Cyber vulnerabilities multiply, US GAO warns
In an August 2019 report, the U.S. Government Accountability Office warns that the electric grid faces significant cybersecurity risks. Although the analysis referred specifically to the US grid, it obviously has implications for Canada’s deeply interconnected grid as well.
Threat actors are becoming increasingly capable of carrying out attacks on the grid, it says, while at the same time the grid is becoming more vulnerable to attacks. The opportunities to attack industrial control systems are increasing, because tools for exploiting industrial control system vulnerabilities are becoming more available, and at the same time vulnerabilities and potential points open to attack have been multiplying. The report identifies these and other vulnerabilities among industrial control systems, consumer Internet of Things (IoT) devices connected to the grid’s distribution network, and even the global positioning system (GPS).
The report goes on to point out that “cheaper and more widely available devices that use traditional IT networking protocols are being integrated into industrial control systems.
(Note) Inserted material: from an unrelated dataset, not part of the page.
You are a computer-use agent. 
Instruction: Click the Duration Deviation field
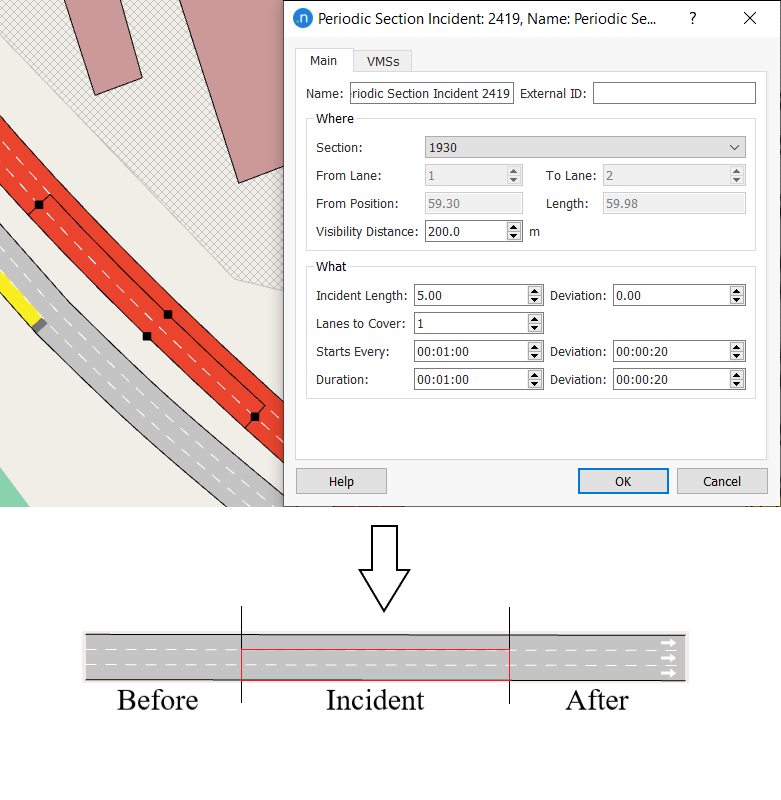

The use of these protocols, as well as traditional IT computers and operating systems, has led to a larger cyberattack surface—the different points in a network where attackers can try to enter or extract information—for the grid’s systems.
“In particular, many industrial control system devices include remote access capabilities, and industrial control systems are increasingly connected to corporate business networks.
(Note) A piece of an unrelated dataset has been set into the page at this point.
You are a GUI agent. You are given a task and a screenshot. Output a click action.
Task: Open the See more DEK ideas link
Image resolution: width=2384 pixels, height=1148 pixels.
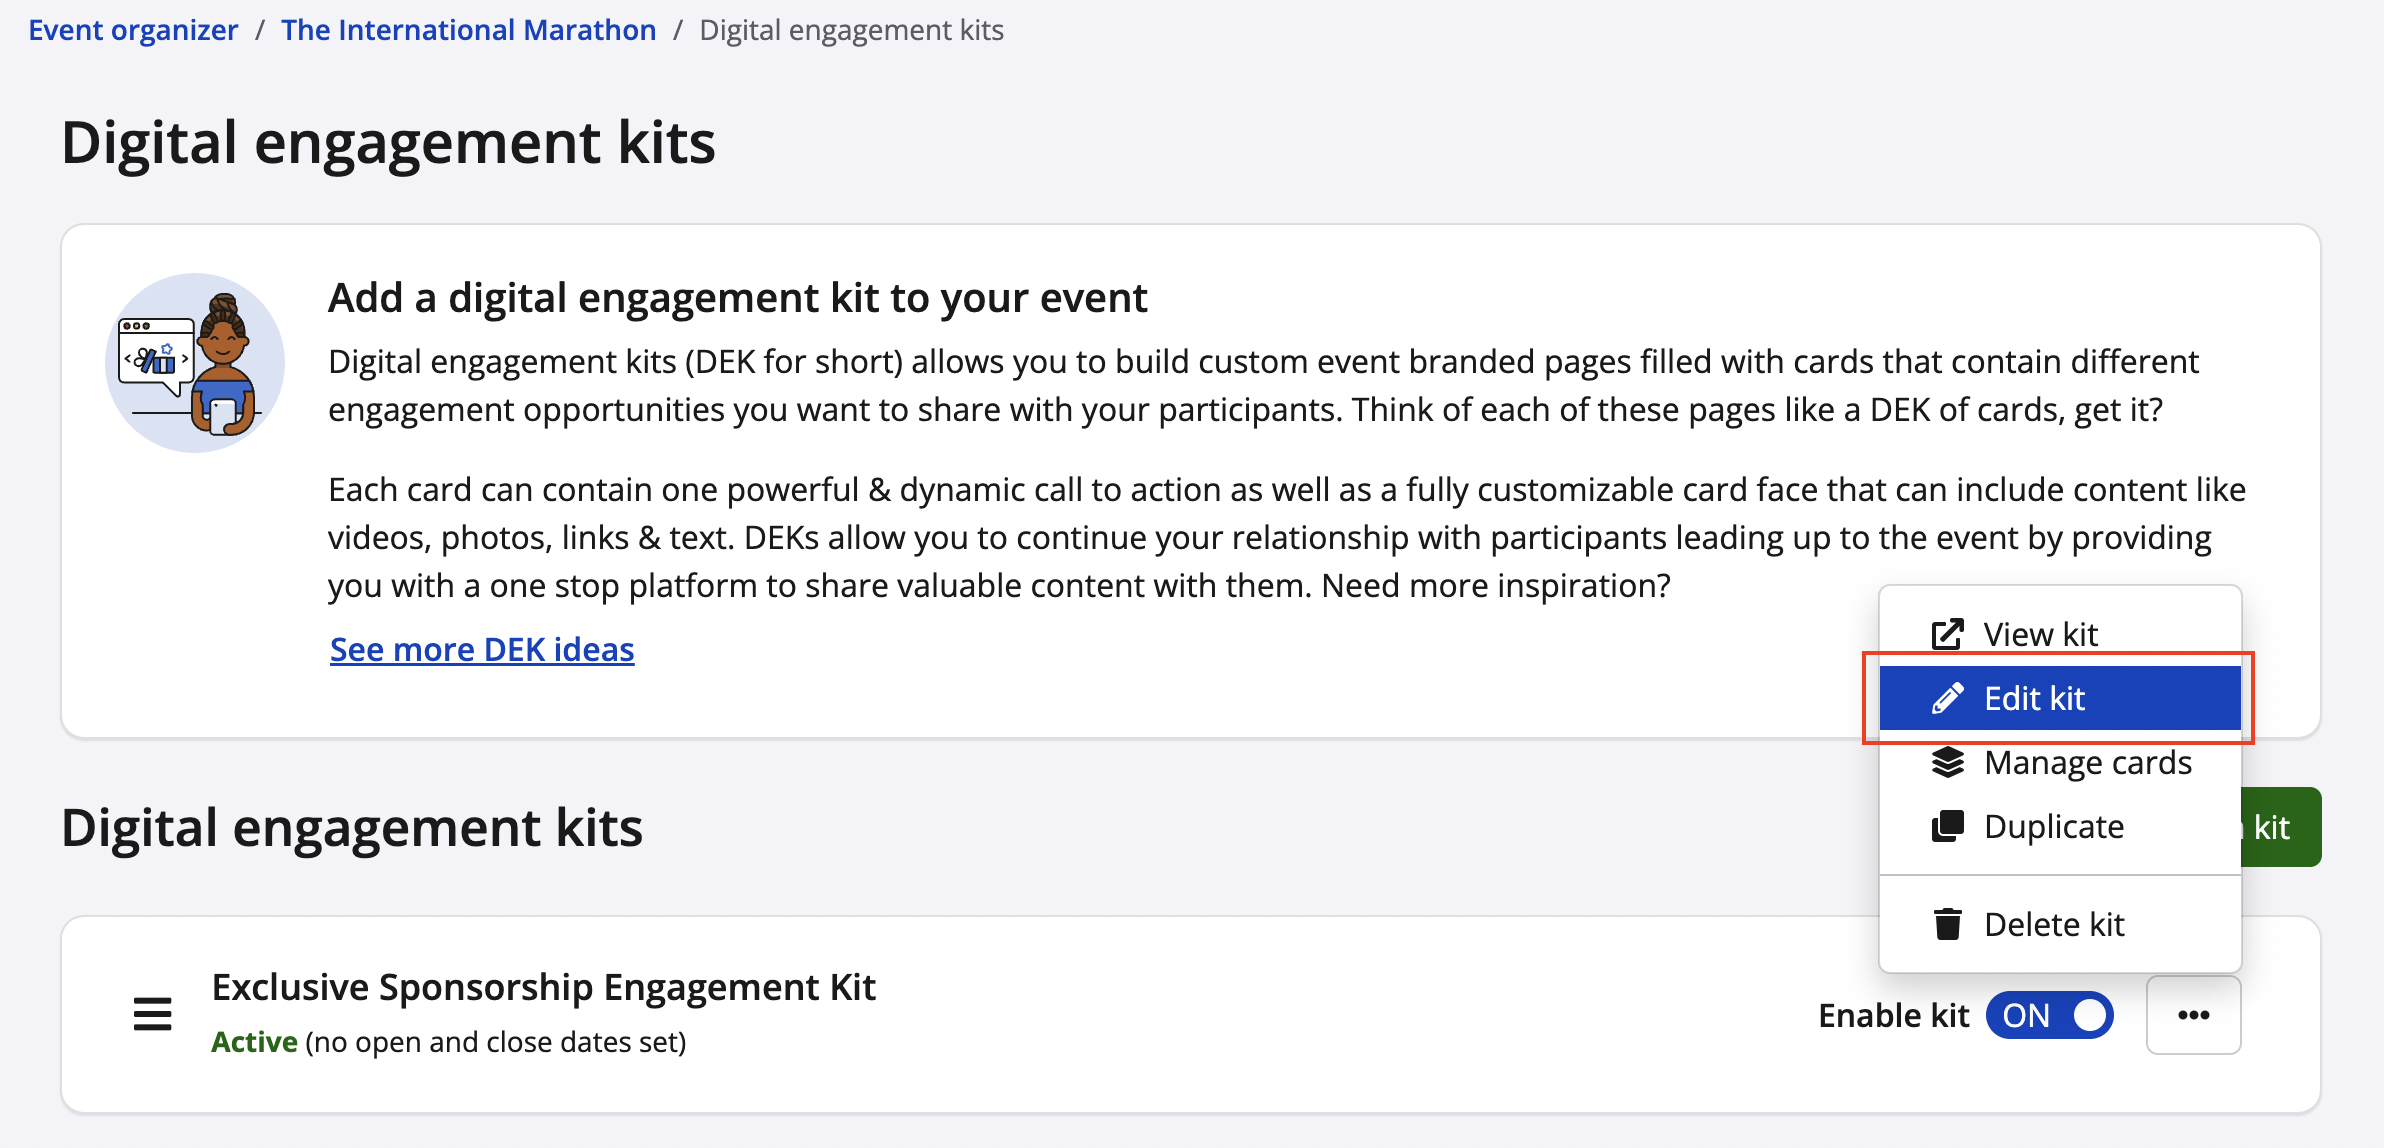click(482, 650)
“Industrial control systems, which were once largely isolated from the internet and business IT systems, are increasingly connected in modern energy systems, allowing cyberattacks to originate in business IT systems and migrate to industrial control systems.
“Compounding the risk associated with the increased attack surface, many legacy industrial control systems were not designed with cybersecurity protections because they were not intended to be connected to networks, such as the internet. For example, many legacy devices are not able to authenticate commands to ensure that they have been sent from a valid user and may not be capable of running modern encryption protocols. In addition, some legacy devices do not have the capability to log commands sent to the devices, making it more difficult to detect malicious activity.
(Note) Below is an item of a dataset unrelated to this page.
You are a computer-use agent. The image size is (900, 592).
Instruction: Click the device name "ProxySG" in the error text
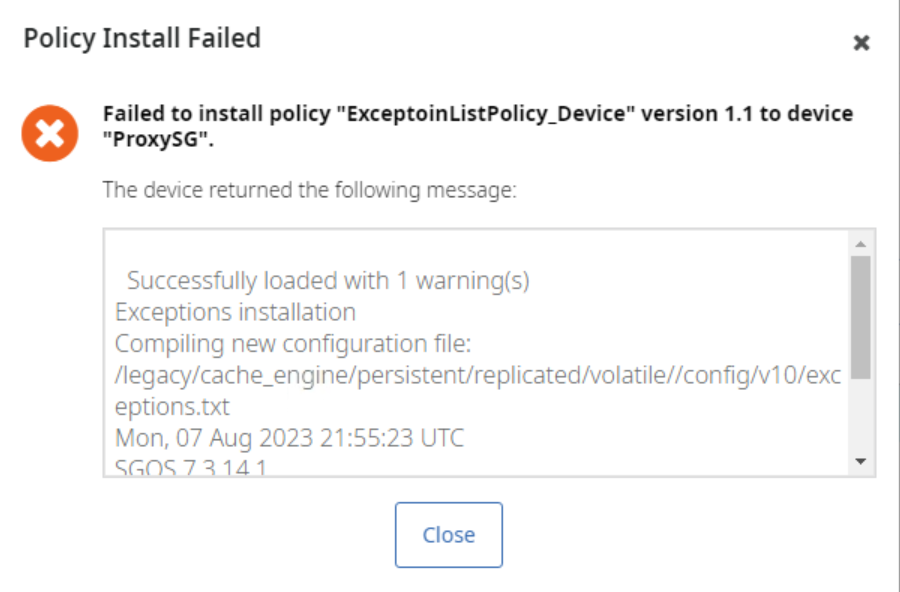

“Further, even if owners and operators are able to identify industrial control system cybersecurity vulnerabilities, they may not be able to address those vulnerabilities in a timely manner because certain industrial control system devices may have high availability requirements to support grid operations. These devices typically need to be taken offline to apply patches to fix cybersecurity vulnerabilities. In addition, grid owners and operators need to rigorously test the patches before applying them.
“Moreover, supply chains for industrial control systems can introduce vulnerabilities that could be exploited for a cyberattack. For example, there is a potential for manufacturers and developers to — wittingly or unwittingly — include unauthorized code or malware in industrial control system devices and systems that provides a back door into the equipment or that allows the program to “call home” once installed.”
To this point, the report notes, while there have been cybersecurity “incidents,” none have to this point caused a domestic power outage. Ontario’s Independent Electricity System Operator announced a cybersecurity forum to stay abreast of the issue in July of 2018, and has initiated a sector-wide data-sharing service to help increase the sector’s cybersecurity resilience.